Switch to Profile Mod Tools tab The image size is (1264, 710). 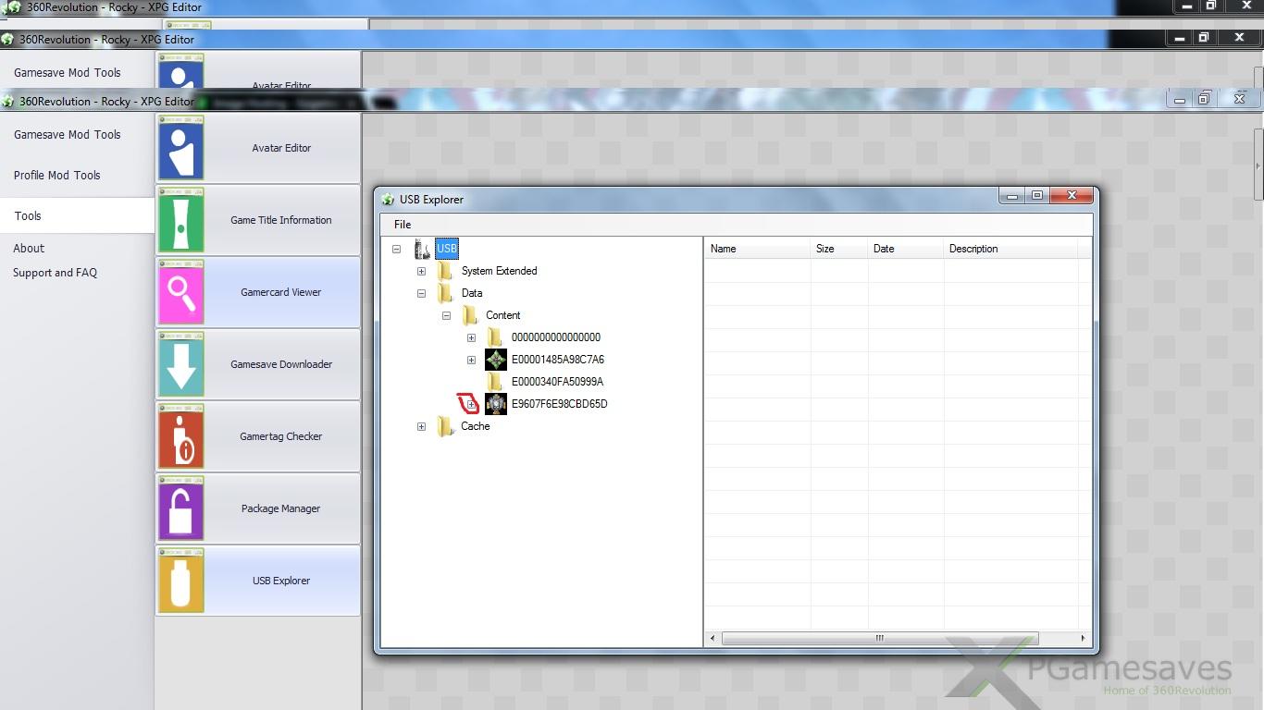click(x=57, y=176)
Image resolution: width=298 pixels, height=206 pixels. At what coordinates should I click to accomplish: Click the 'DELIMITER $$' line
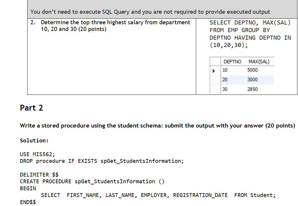tap(39, 175)
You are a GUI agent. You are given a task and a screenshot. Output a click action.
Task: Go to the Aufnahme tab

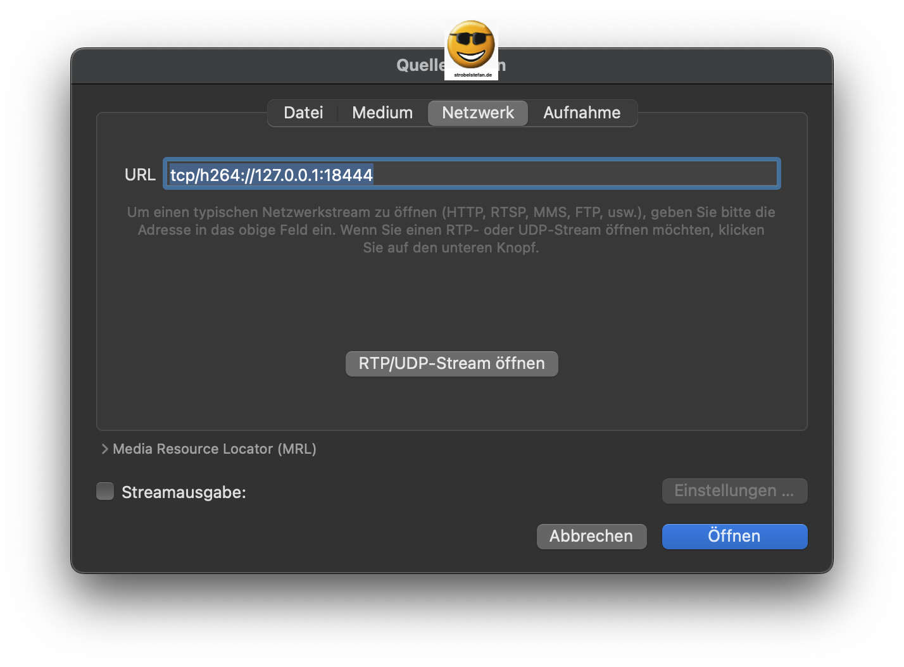point(581,113)
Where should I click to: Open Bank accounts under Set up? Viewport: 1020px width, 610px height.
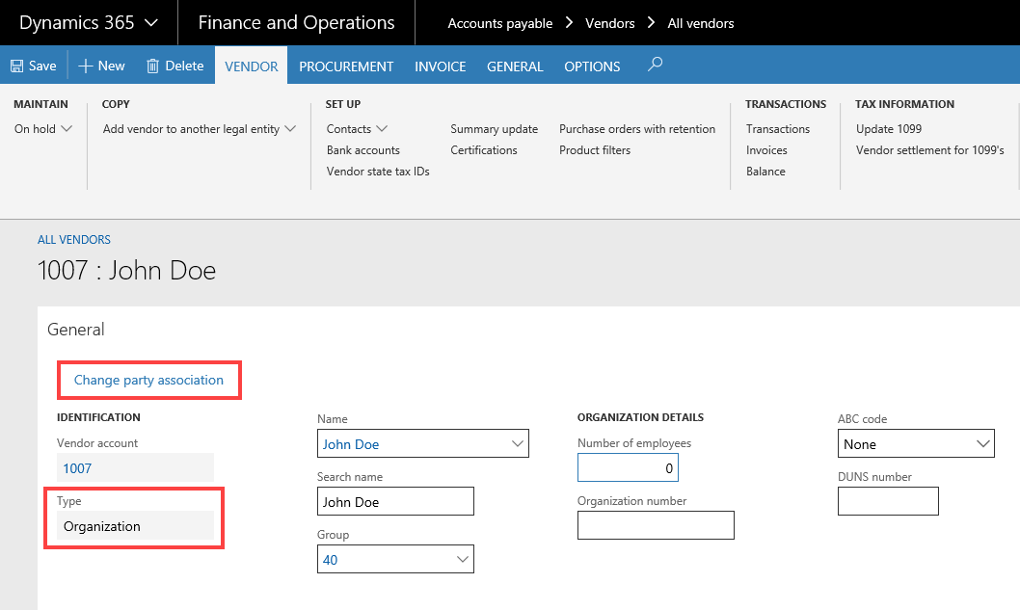[x=362, y=150]
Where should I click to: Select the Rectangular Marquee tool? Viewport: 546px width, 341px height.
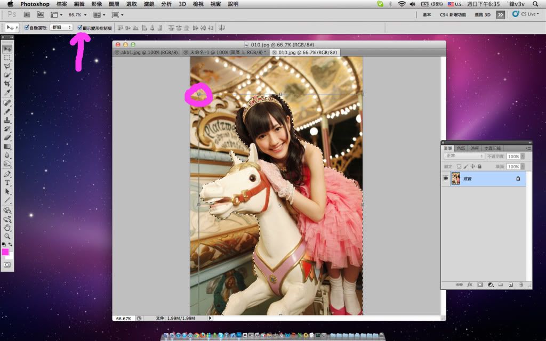click(7, 58)
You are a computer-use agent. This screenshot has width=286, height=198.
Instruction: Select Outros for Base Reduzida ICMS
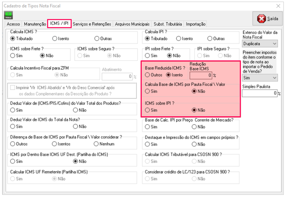click(x=148, y=75)
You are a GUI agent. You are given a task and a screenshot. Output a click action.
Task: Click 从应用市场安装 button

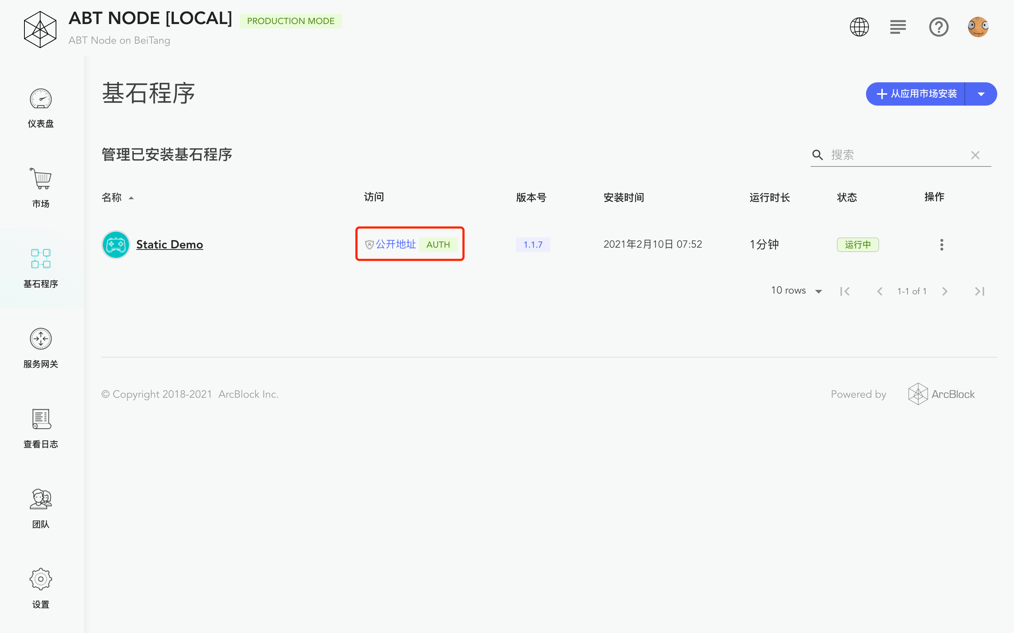[x=916, y=94]
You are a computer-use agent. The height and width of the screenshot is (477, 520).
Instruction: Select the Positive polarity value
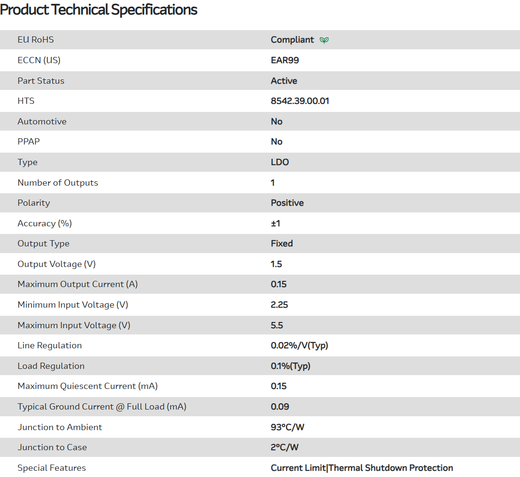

**ASSIGNMENT:**
An exact copy is needed of every line from the one holding "You are a computer-use agent. The" to the end of the entries above, both ends kept and each picture dropped.

**EXERCISE RESULT:**
You are a computer-use agent. The height and width of the screenshot is (477, 520).
Instruction: Select the Positive polarity value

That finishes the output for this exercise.